AMD EPYC vs. Intel Xeon Cascadelake With Facebook's RocksDB Database
Written by Michael Larabel in Processors on 17 October 2019. Page 1 of 3. 9 Comments

Following the benchmarks earlier this month looking at PostgreSQL 12.0 on AMD EPYC Rome versus Intel Xeon Cascade Lake there was interest from Phoronix readers in wondering how well Rome is doing for other modern enterprise database workloads. One of those workloads that was recently added to the Phoronix Test Suite / OpenBenchmarking.org is Facebook's RocksDB, the company's embedded database that is forked from Google LevelDB. With RocksDB being designed to exploit many CPU cores and modern SSD storage, here are some benchmarks looking at how the Xeon Platinum 8280 stacks up against various new AMD EPYC 7002 series processors.

RocksDB is a key-value embedded database solution that Facebook has been working on since 2012 in taking Google's LevelDB to the next level of performance on modern CPU/SSD servers. RocksDB is in turn also used by companies like LinkedIn, Airbnb, Pinterest, Rakuten, Uber, and others.

With RocksDB having its own performance-focused built-in benchmarks, it makes for some interesting performance comparisons on these server CPUs given its growing presence in the enterprise. Those unfamiliar with RocksDB can learn more at RocksDB.org.

For the purposes of today's tests, the CPUs tested based upon what I had available at the time were:

- 2 x Intel Xeon Platinum 8280 (Cascade Lake)
- 2 x AMD EPYC 7601 (Naples)
- 2 x AMD EPYC 7502 (Rome)
- 2 x AMD EPYC 7642 (Rome)
- 2 x AMD EPYC 7742 (Rome)

Thanks to Intel and AMD for providing the respective CPUs under test. Thanks go out to Gigabyte as well for the Gigabyte S451-3R0 server that continues to be used in our Cascade Lake testing. Each server was equipped with an Intel Optane 900p 280GB NVMe solid-state drive for storage and RAM for each CPUs maximum rated frequency and channels. Each server was running Ubuntu 19.10 with the Linux 5.3 kernel and EXT4 file-system.

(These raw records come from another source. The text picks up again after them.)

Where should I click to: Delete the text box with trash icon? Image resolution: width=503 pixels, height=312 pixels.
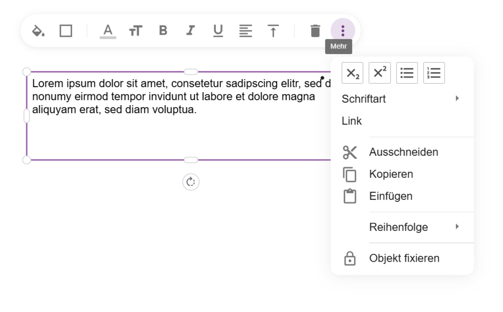pos(315,31)
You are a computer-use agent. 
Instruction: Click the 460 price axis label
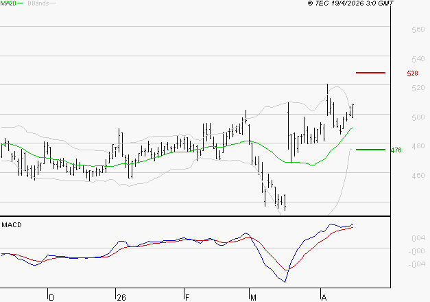400,176
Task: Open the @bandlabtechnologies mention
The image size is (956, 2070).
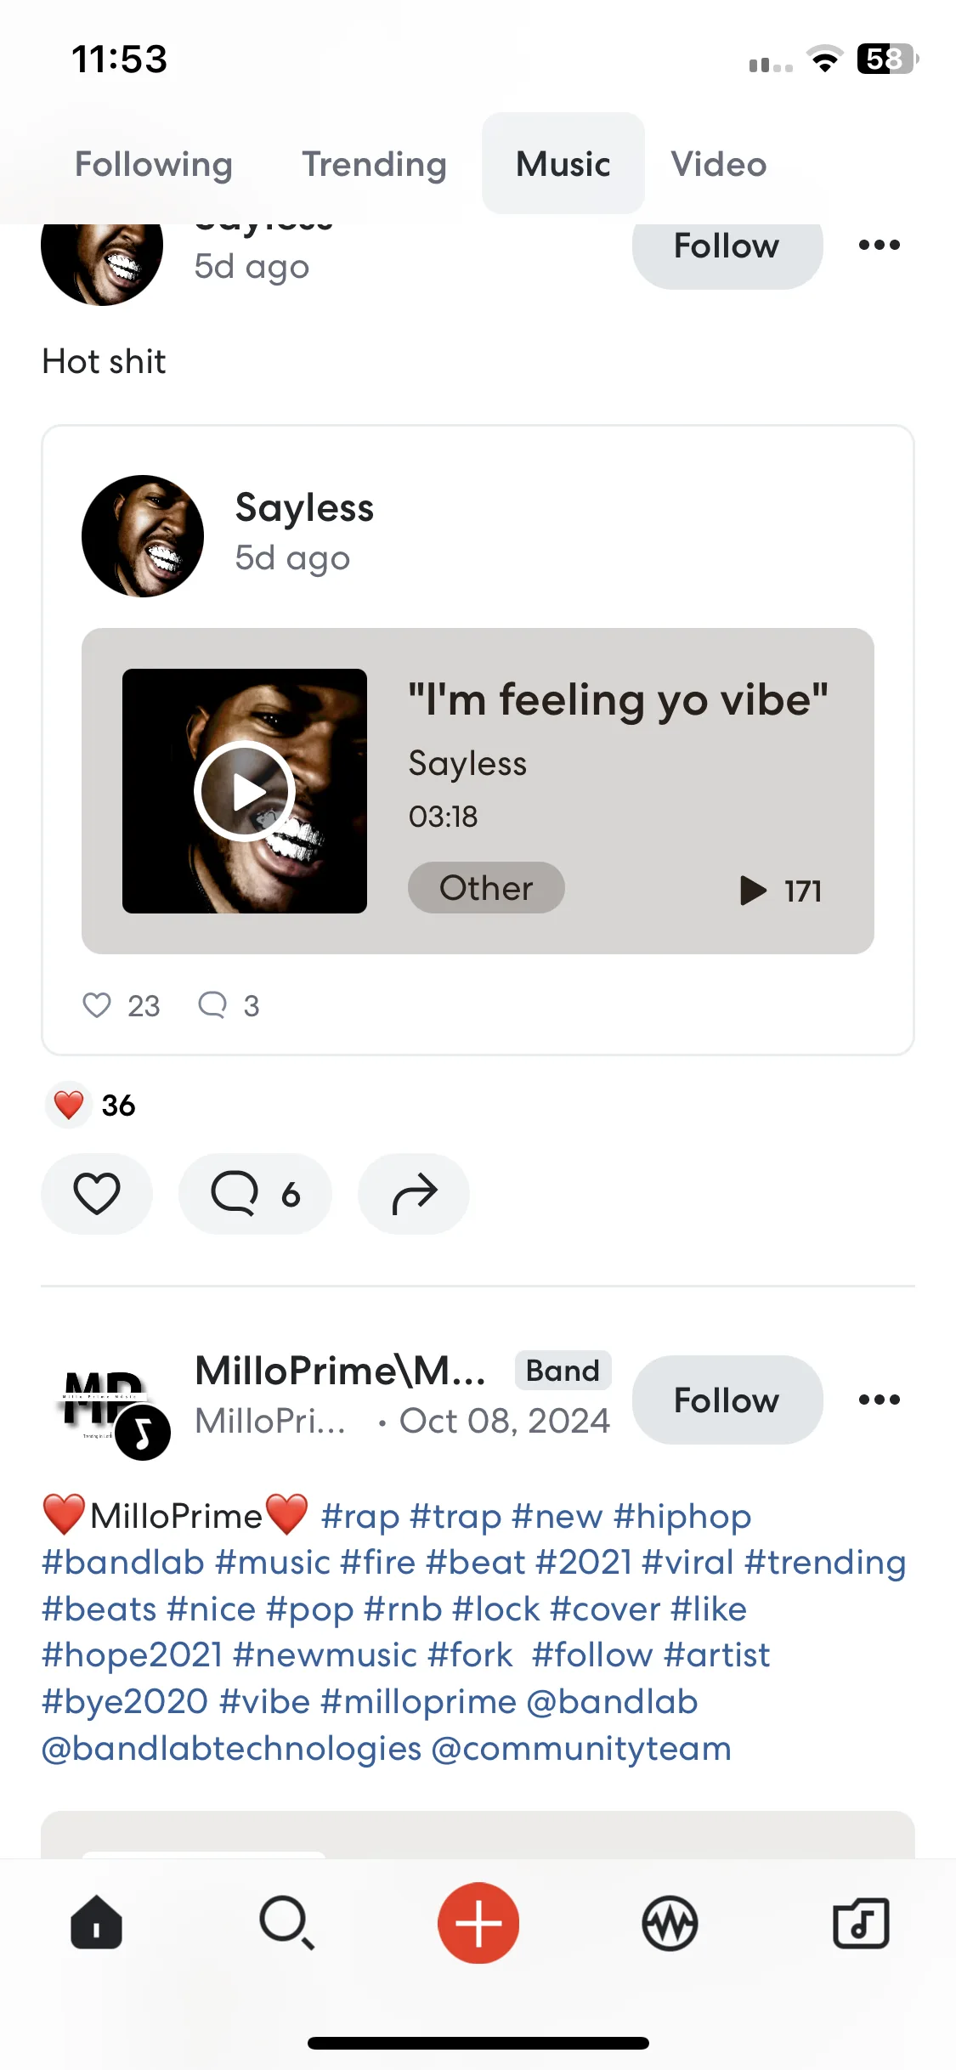Action: pyautogui.click(x=232, y=1748)
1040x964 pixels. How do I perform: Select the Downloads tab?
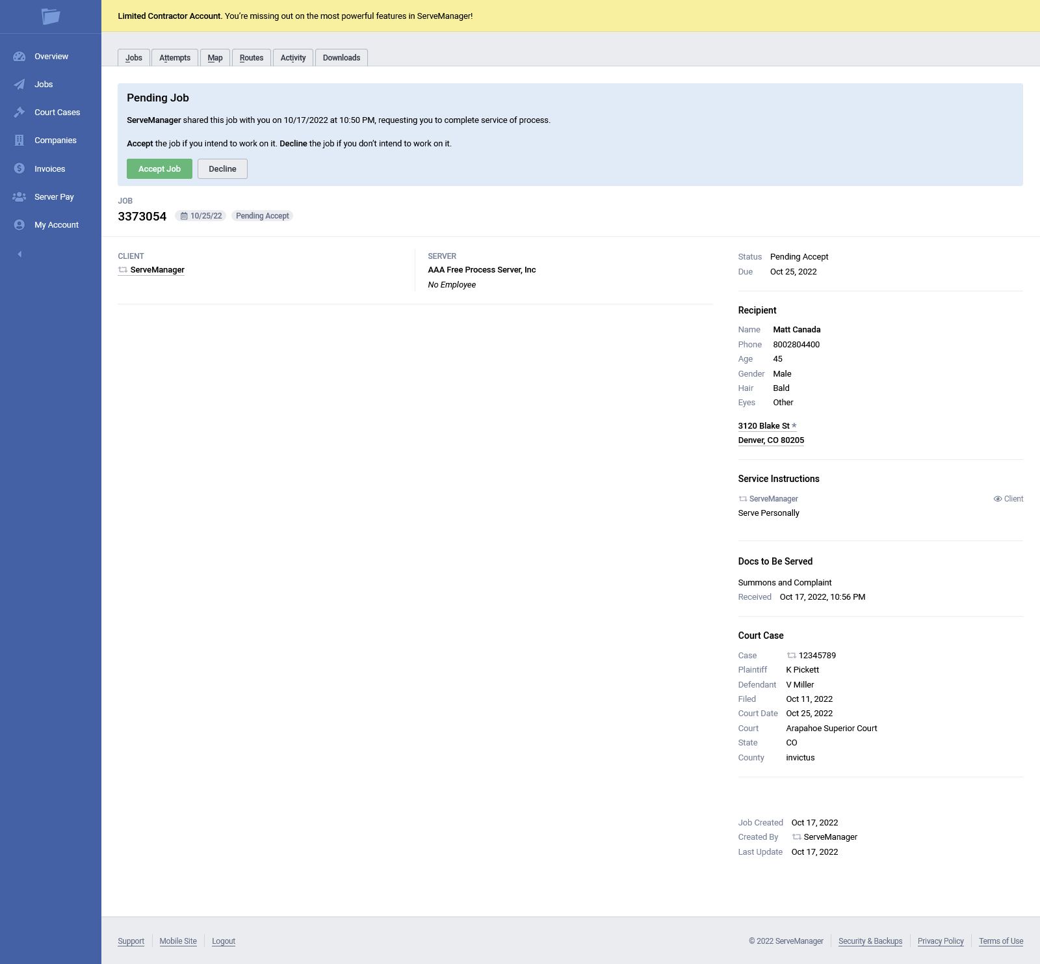click(x=341, y=58)
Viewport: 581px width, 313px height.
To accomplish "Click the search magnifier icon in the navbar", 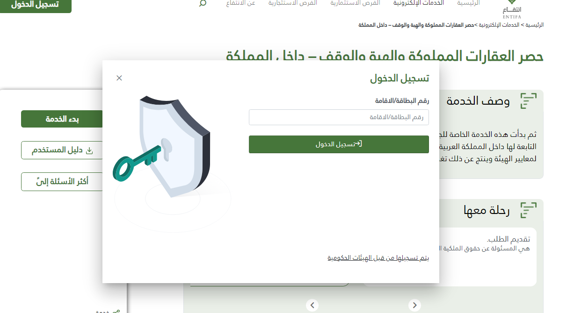I will (x=203, y=3).
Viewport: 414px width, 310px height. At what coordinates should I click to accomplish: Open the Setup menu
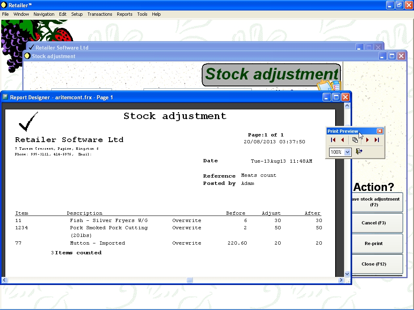pos(77,14)
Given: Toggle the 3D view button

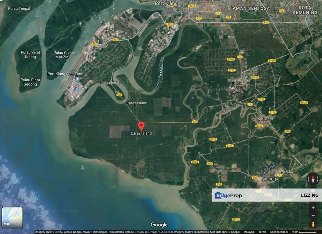Looking at the screenshot, I should point(313,190).
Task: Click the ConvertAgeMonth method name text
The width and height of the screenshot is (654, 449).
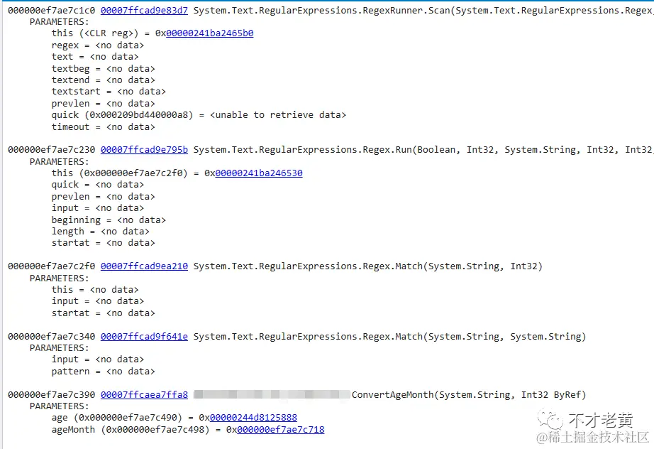Action: click(392, 395)
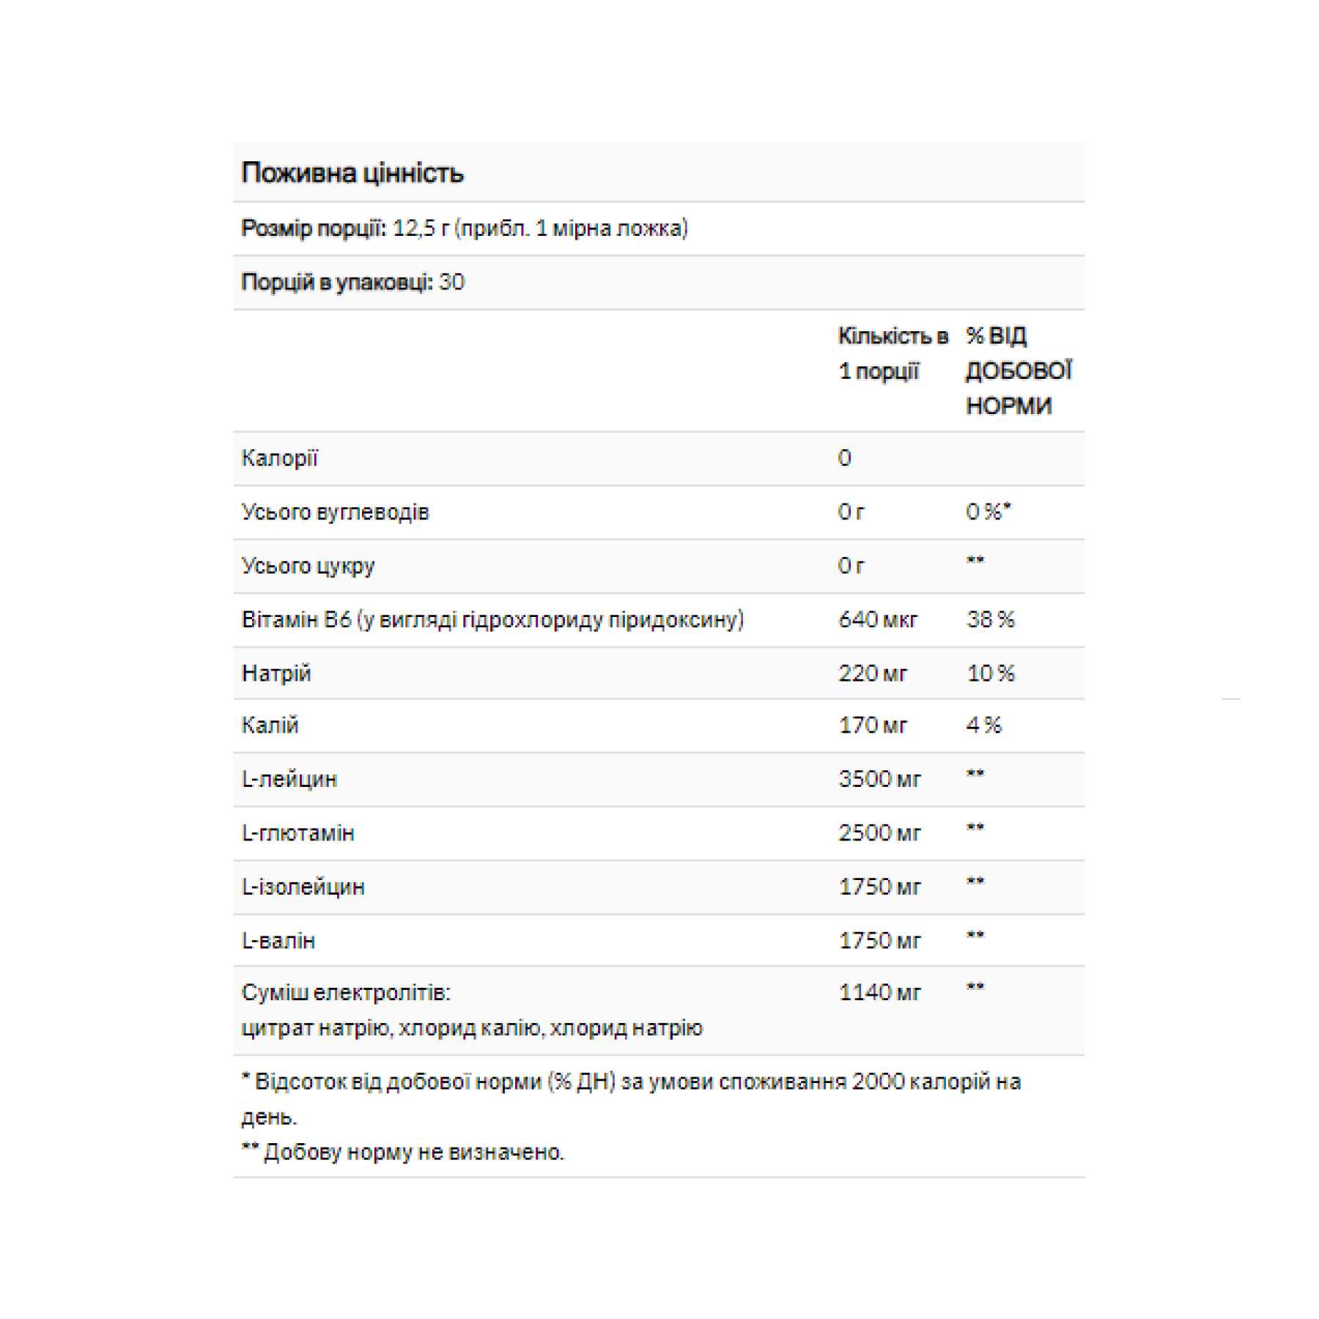Click the "220 мг" sodium amount
The height and width of the screenshot is (1319, 1319).
pyautogui.click(x=873, y=673)
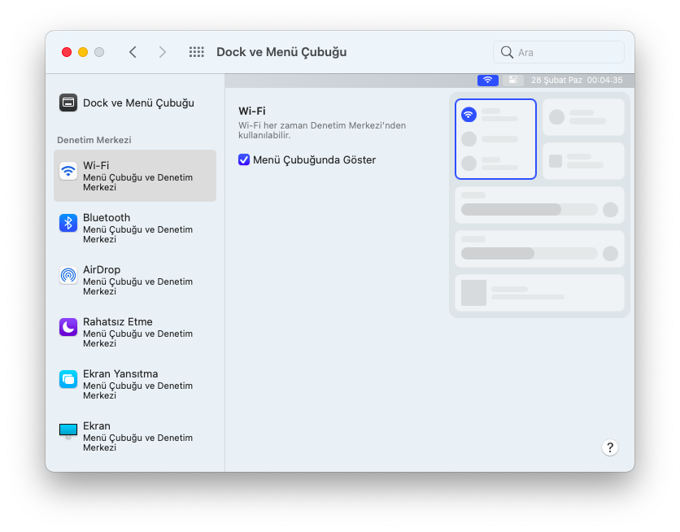The image size is (680, 532).
Task: Click the AirDrop icon in sidebar
Action: (68, 275)
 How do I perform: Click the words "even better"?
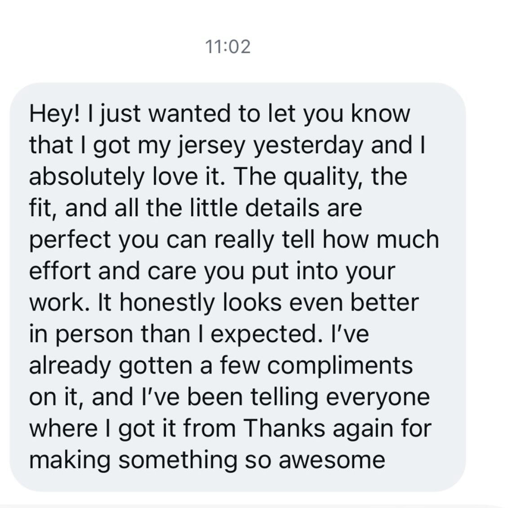click(x=353, y=303)
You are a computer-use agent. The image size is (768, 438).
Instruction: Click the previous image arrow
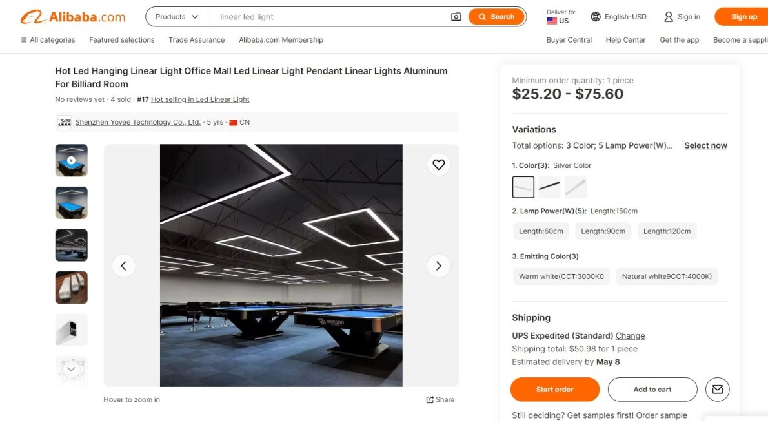coord(124,266)
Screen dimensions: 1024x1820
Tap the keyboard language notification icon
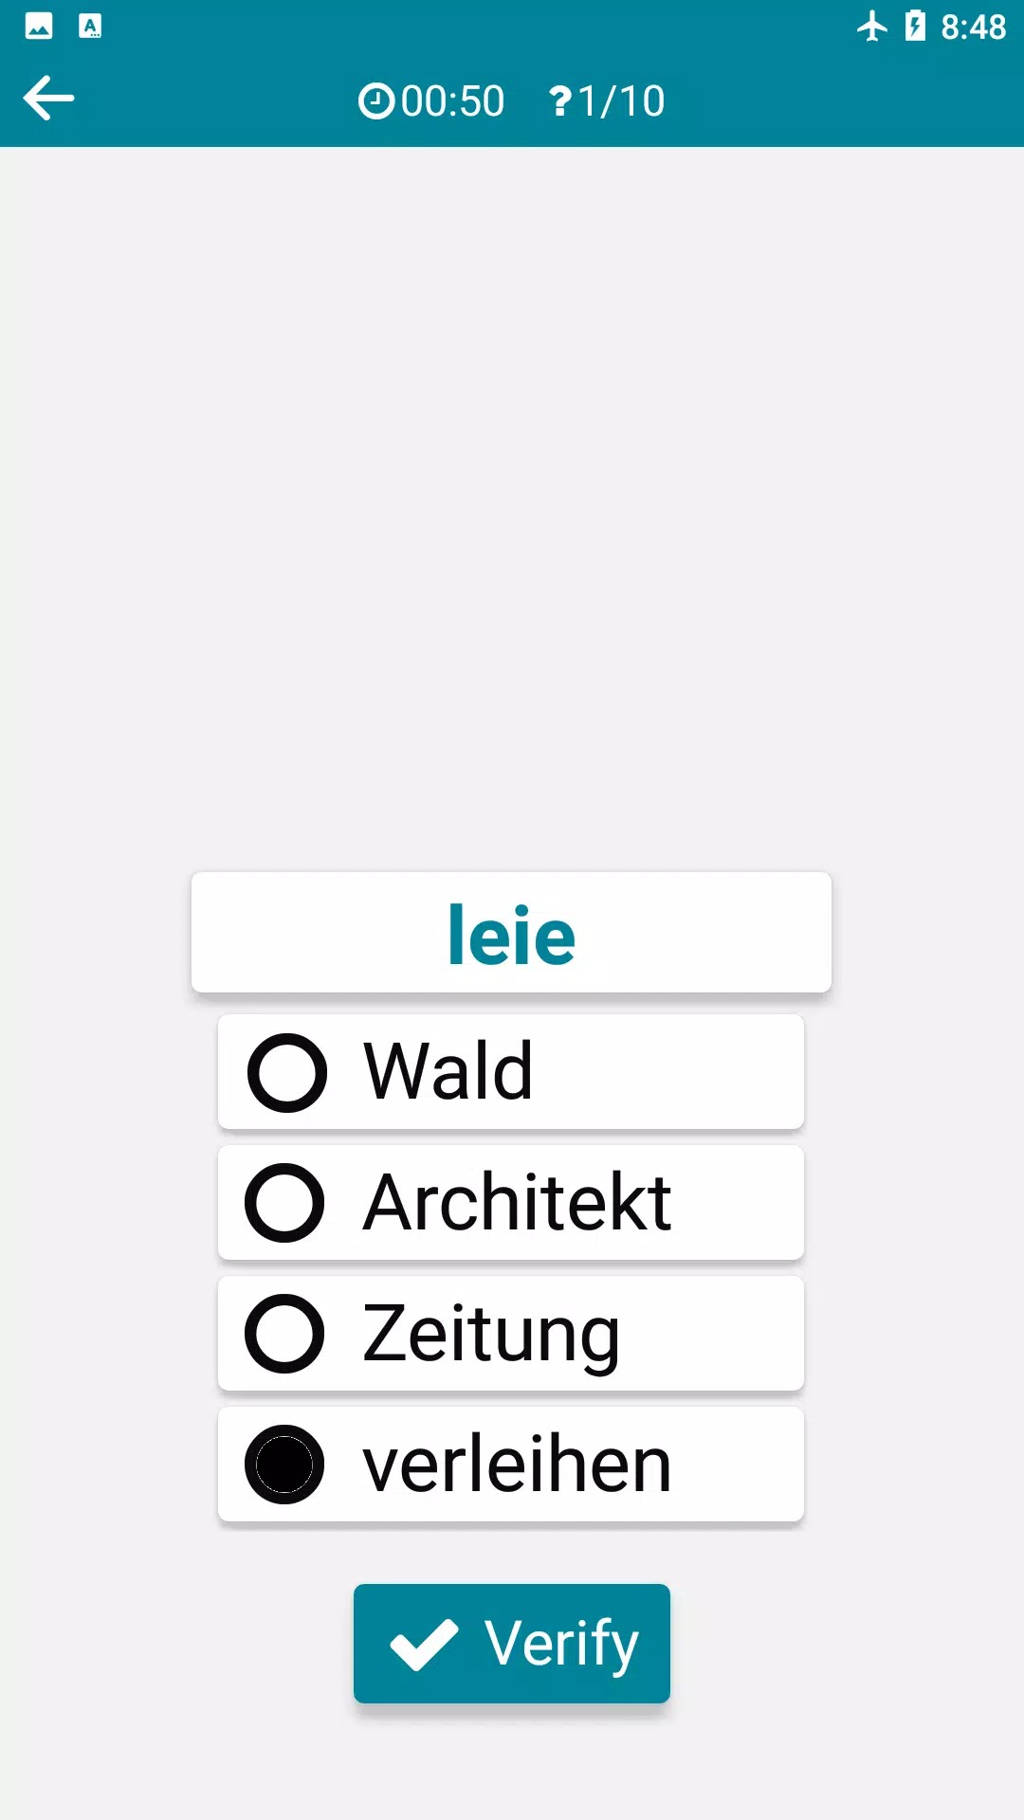pos(90,26)
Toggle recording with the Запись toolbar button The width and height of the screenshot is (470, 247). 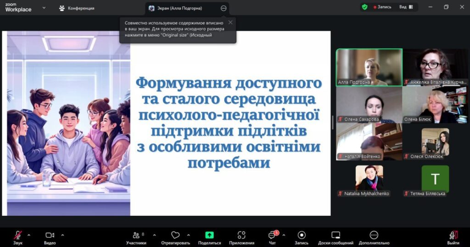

Via the Phoronix Test Suite various operations were benchmarked with RocksDB in seeing how its performance compares as some complementary data to our recent PostgreSQL 12.0 testing and the several AMD EPYC Rome Linux reviews published thus far. Of course, I continue to run new workloads on these various servers especially as new test profiles are added to the Phoronix Test Suite / OpenBenchmarking.org. If there are any other test requests for workloads not covered yet (particularly for Phoronix Premium supporters with their higher priority feedback channel), be sure to let me know. Those wanting to see how their own Linux system(s) perform for RocksDB can repeat these tests by simply running phoronix-test-suite benchmark rocksdb or if wanting to do a side-by-side comparison to the results shown in this article can run phoronix-test-suite benchmark 1910173-HU-FBROCKSDB20.